WordPress Components: Toppings
A component is a piece of a single page of a website. Components are highly customizable, modular parts of your site, and can be as big as a side menu bar, or as small as a single button.
A component is like a single pepperoni. You can place it all over your site, on a single page, or put ten pepperonis on one page and none on another. Because they are built to be modular and reusable, you can place and remove them with relative ease. For this reason, developing websites with components is very much the future of development. WordPress itself is moving toward a more component-based design framework.
WordPress Components Pros
Reusable: Like with templates, components can be reused and recycled with the WordPress block system. Unlike templates, they can be even further re-combined in different areas of your website and even repeated on the same page.
Properties: Components can be coded to have certain attributes that change with user input. For example, a button component can be built with property that controls the background color. The developer builds the button once. Then, the WordPress user can use it with a different value for the background color each time.
Time: Instead of building a component and styling it on each page of a site, developers can simply code a component once and then reference it as needed.
WordPress Components Cons
Consistency: Creating a lot of different components on your site can muddy your design. That opens up the possibility of losing design consistency and confusing your site’s visitors.
New technology: Depending on how old your theme is, it may not be possible or add extra development time to add new components to your site.
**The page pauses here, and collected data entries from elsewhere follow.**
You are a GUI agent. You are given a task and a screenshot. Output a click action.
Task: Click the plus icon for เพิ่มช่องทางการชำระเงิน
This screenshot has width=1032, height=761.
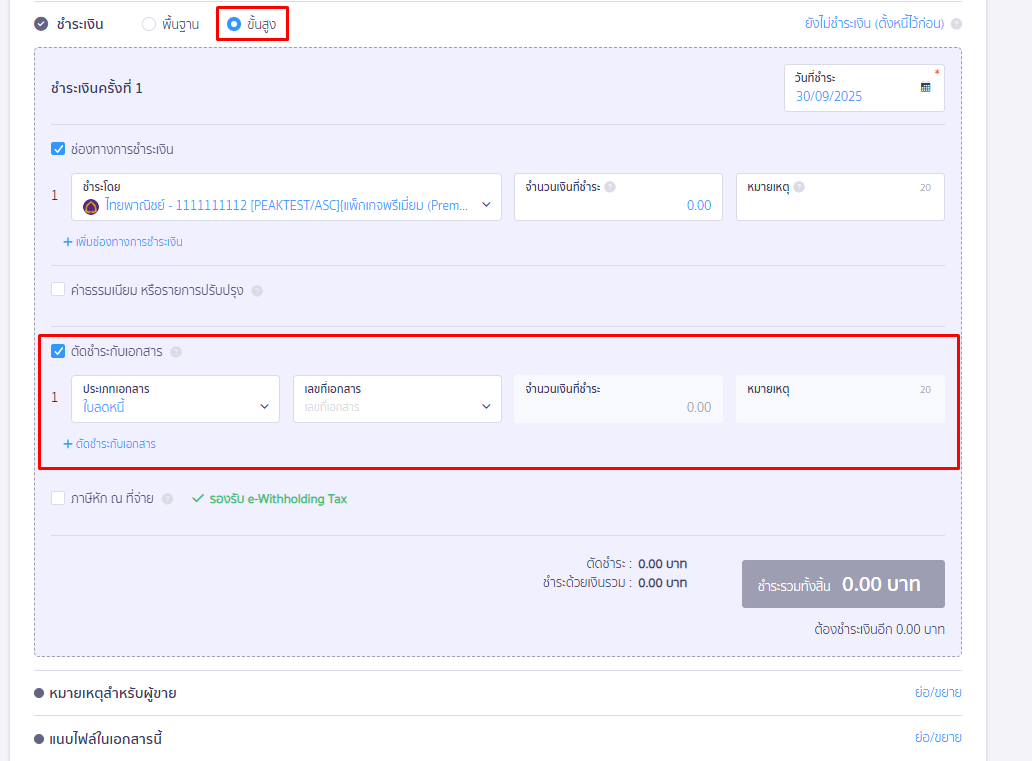click(x=68, y=242)
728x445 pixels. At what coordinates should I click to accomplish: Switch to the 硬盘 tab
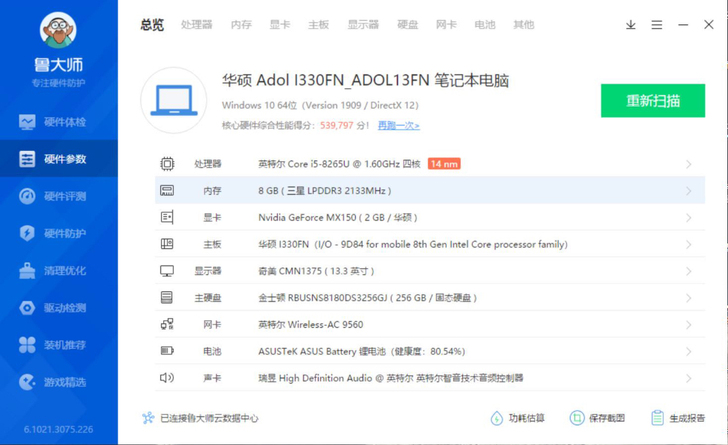click(x=408, y=25)
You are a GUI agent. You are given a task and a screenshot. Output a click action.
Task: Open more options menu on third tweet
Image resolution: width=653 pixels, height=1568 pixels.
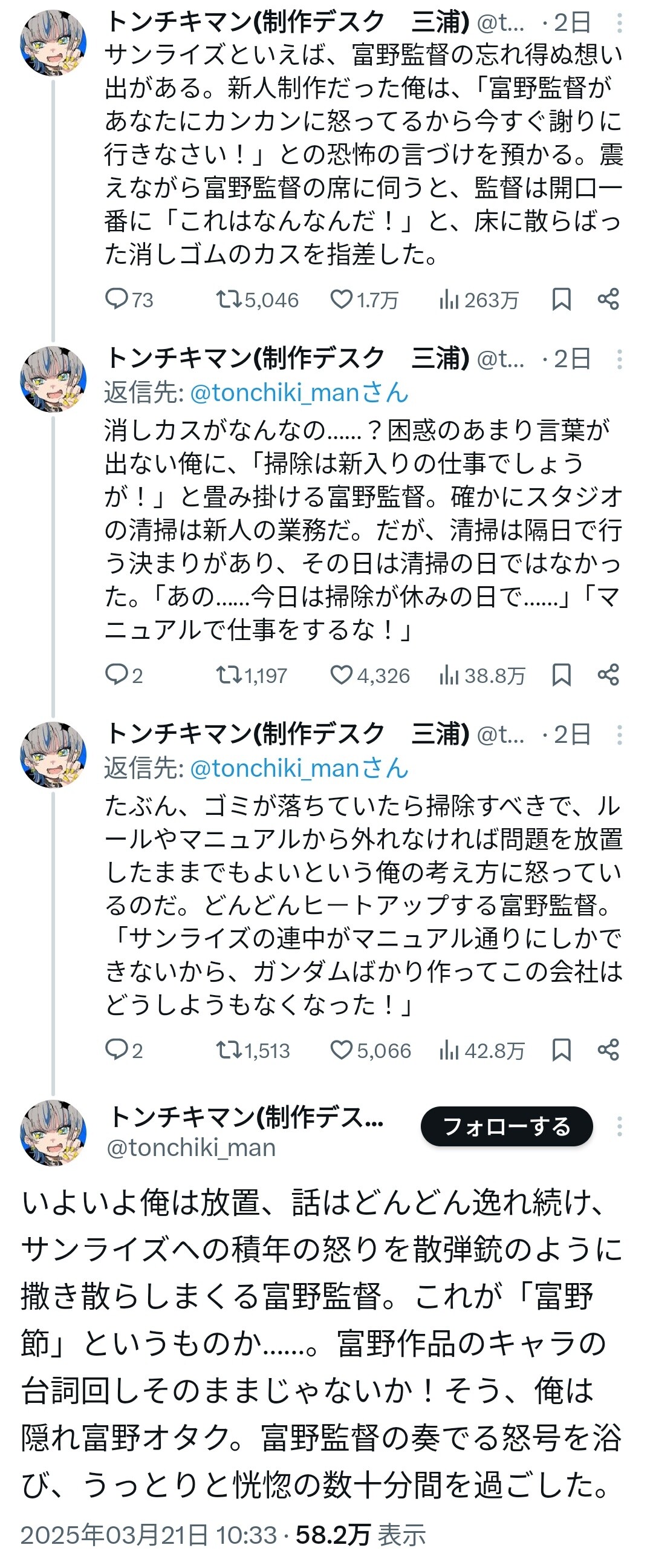[620, 736]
Cost: Creating reusable components takes more time. While these are the ultimate in user-friendly development, this approach is an investment.
Conclusion
We are not just pizza people here at Glantz—we are a WordPress shop. WordPress is not just an excellent platform to use when building a website. The theme system allows us to build a wide range of highly customizable and user-friendly web projects. Once you’ve got the vocabulary down, using the platform becomes both easy and rewarding. And like we said—we’re pizza people here at Glantz, and we’re always hungry for our next big project.